C++11以降、ラムダ式を使用することで、クラス内で簡潔に関数を定義することができます。

ラムダ式は、無名関数として定義され、特定の処理を簡単に記述できます。

以下に、クラス内でラムダ式を使用する例を示します。

#include <iostream>
#include <vector>
#include <algorithm>
using namespace std;
class MyClass {
public:
    void processVector() {
        vector<int> vec = {1, 2, 3, 4, 5};
        
        // ラムダ式を使用してベクターの要素を2倍にする
        for_each(vec.begin(), vec.end(), [](int& n) { n *= 2; });
        
        // 結果を表示
        for (int n : vec) {
            cout << n << " ";
        }
        cout << endl;
    }
};
int main() {
    MyClass obj;
    obj.processVector(); // ラムダ式を使用したメソッドを呼び出す
    return 0;
}
2 4 6 8 10

この例では、processVectorメソッド内でラムダ式を使用して、ベクターの要素を2倍にしています。

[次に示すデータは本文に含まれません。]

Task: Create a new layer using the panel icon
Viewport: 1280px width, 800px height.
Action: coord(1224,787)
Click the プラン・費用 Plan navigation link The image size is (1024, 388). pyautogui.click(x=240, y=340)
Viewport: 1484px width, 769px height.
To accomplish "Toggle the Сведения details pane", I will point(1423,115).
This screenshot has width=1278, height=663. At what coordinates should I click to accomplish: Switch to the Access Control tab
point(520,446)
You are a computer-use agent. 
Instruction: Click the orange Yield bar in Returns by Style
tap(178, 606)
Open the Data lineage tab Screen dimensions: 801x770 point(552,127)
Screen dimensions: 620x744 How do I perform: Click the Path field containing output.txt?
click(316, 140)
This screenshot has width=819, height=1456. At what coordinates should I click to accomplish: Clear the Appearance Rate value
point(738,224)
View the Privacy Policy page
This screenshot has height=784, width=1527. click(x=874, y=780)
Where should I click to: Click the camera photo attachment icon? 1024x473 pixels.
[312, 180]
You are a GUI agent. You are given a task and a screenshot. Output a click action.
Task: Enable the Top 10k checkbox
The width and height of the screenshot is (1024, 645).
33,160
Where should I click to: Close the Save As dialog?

ラムダ式を使うことで、コードが簡潔になり、可読性が向上します。

よくある質問

メンバ関数をクラス外で定義する理由は?

メンバ関数をクラス外で定義する主な理由は、コードの可読性と保守性を向上させるためです。

クラス内にすべての関数の実装を記述すると、クラスの定義が長くなり、理解しづらくなることがあります。

クラス外で定義することで、関数の実装を分離し、クラスのインターフェース(宣言部分)を明確に保つことができます。

また、クラス外での定義は、関数の実装を変更する際にクラスの宣言を変更する必要がないため、コードの再利用性も高まります。

constメンバ関数とは何ですか?

constメンバ関数は、オブジェクトの状態を変更しないことを示すために使用されるメンバ関数です。

constキーワードを関数の後ろに付けることで、その関数がオブジェクトのデータメンバを変更しないことを保証します。

これにより、オブジェクトの不変性を保ちながら、関数を呼び出すことができます。

constメンバ関数は、constオブジェクトやconst参照からも呼び出すことができるため、より柔軟な設計が可能になります。

静的メンバ関数はどのような場面で使いますか?

静的メンバ関数は、クラスのインスタンスに依存せずに呼び出すことができるため、以下のような場面で使用されます。

  • ユーティリティ関数: 特定のオブジェクトに依存しない処理を行う関数を定義する際に便利です。
  • ファクトリメソッド: オブジェクトを生成するためのメソッドを静的に定義することで、クラスのインスタンスを生成する際の柔軟性を高めます。
  • カウンタや集計: クラス全体で共有されるデータを管理するために、静的メンバ関数を使用することがあります。
  • 設定や初期化: クラス全体に影響を与える設定や初期化処理を行うために、静的メンバ関数を使用することがあります。

これにより、静的メンバ関数は、クラスの設計をより効率的に行うための重要なツールとなります。

まとめ

この記事では、C++におけるクラスのメンバ関数の定義や使い方について詳しく解説しました。

特に、メンバ関数のオーバーロードやオーバーライド、静的メンバ関数の特徴、そしてフレンド関数やラムダ式の活用方法について触れました。

これらの知識を活用することで、より効率的で柔軟なプログラムを作成することが可能になります。

ぜひ、実際のプロジェクトや学習において、これらの概念を積極的に取り入れてみてください。